At the moment I am a stay at home dad , my wife is the bread winner .

I did building work , when there was some !!

Tony


----------



## Pazcat (Mar 24, 2010)

Hmm Agost isn't that far from where we are.
When we were house hunting we ruled that area out as it might just be a tad too far which is odd as we looked in some areas further away and really not much further out than we are now.


----------



## tonymar (Jan 29, 2015)

Hi pazcat

What area are you in then !

are you in the city ?

Tony


----------



## Pazcat (Mar 24, 2010)

I guess Mutxamel is the closest place to us, we are a bit out from there but commute to the city.


----------



## tonymar (Jan 29, 2015)

Oh yes I know Mutxamel

Nice place ! , my wife works over that way 

I prefer to live a bit outside the city too !


----------



## walker07 (Jun 23, 2008)

Hi Tony, I live near Guardamar on the coast but want to visit Agost...one day!
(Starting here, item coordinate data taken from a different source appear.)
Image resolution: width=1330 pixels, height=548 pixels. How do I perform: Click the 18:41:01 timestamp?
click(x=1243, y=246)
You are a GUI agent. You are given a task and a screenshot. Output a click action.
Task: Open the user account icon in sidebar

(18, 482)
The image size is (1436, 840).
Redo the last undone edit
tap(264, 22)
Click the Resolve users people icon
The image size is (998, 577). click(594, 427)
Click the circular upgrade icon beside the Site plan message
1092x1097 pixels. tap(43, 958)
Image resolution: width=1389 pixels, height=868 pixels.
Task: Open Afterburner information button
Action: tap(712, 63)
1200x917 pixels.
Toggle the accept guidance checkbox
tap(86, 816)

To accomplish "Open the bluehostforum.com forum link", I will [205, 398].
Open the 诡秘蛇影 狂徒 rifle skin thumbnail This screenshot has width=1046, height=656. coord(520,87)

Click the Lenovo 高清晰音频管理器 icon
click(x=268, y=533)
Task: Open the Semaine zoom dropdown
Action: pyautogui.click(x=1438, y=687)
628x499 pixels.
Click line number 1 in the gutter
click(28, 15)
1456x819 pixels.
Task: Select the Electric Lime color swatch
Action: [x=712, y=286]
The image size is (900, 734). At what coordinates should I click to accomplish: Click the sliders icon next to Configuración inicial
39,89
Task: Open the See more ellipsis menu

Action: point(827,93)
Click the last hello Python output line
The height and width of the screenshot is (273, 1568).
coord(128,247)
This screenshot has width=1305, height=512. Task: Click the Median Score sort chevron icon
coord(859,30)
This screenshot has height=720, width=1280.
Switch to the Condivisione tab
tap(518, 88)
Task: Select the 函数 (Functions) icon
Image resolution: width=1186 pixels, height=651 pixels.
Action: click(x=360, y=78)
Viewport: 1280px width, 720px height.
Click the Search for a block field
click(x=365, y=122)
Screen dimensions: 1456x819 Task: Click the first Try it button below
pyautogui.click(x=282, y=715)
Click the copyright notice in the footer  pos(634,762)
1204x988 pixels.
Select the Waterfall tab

Can you tell me, in your opinion which would be the best pottery to visit and also can you recommend a restaurant for a menu del dia afterwards? 
Thanks in anticipation


----------



## Roy C (Sep 29, 2012)

Hi Tony

What's that area like for broadband, healthcare etc......


----------



## tonymar (Jan 29, 2015)

walker07 said:


> Hi Tony, I live near Guardamar on the coast but want to visit Agost...one day! Can you tell me, in your opinion which would be the best pottery to visit and also can you recommend a restaurant for a menu del dia afterwards?
> Thanks in anticipation


Hi Walker,

I know Guardamar well, beautiful sea front

The in laws live in La marina, and we often go for a Chinese in Guardamar

OK Agost, market day is Thursday,

Pottery the best in my opinion is Emili boix ' go through agost he is on the left just before the cemetery, Emili is a proud potter who will kindly demonstrate his skills for you

As for menu del dia , I don't really know but friends say the Nou Palacio is good

cheers Tony


Also there are two more commercial outlets Miror and decor and conchie which are well worth visit


----------



## tonymar (Jan 29, 2015)

Roy C said:


> Hi Tony
> 
> What's that area like for broadband, healthcare etc......


Hi Roy

Agost has a medical center ,when the surgery is closed there is 24h emergency unit open, which we have often used , we have found the state healthcare fantastic and personally have received better care than from the UK NHS

OK , rural Spain is a bit back in time, I Quite like that fact, but stuff we take for granted are considered luxury or added bonuses , like water, electric, made up road, land line,sewage connection etc.

As regards to phone and internet the most reliable local system works by wi max 

Which means no need for a land line , not as good as UK standards but it works

We get 6mb internet plus phone with free landline national and UK calls for 30euros plus iva per month

Cheers Tony


----------



## DunWorkin (Sep 2, 2010)

Hi Tony and welcome

We have lived here, just north of El Campello, for 10 years. We have visited Agost several times to buy some wonderful pottery items.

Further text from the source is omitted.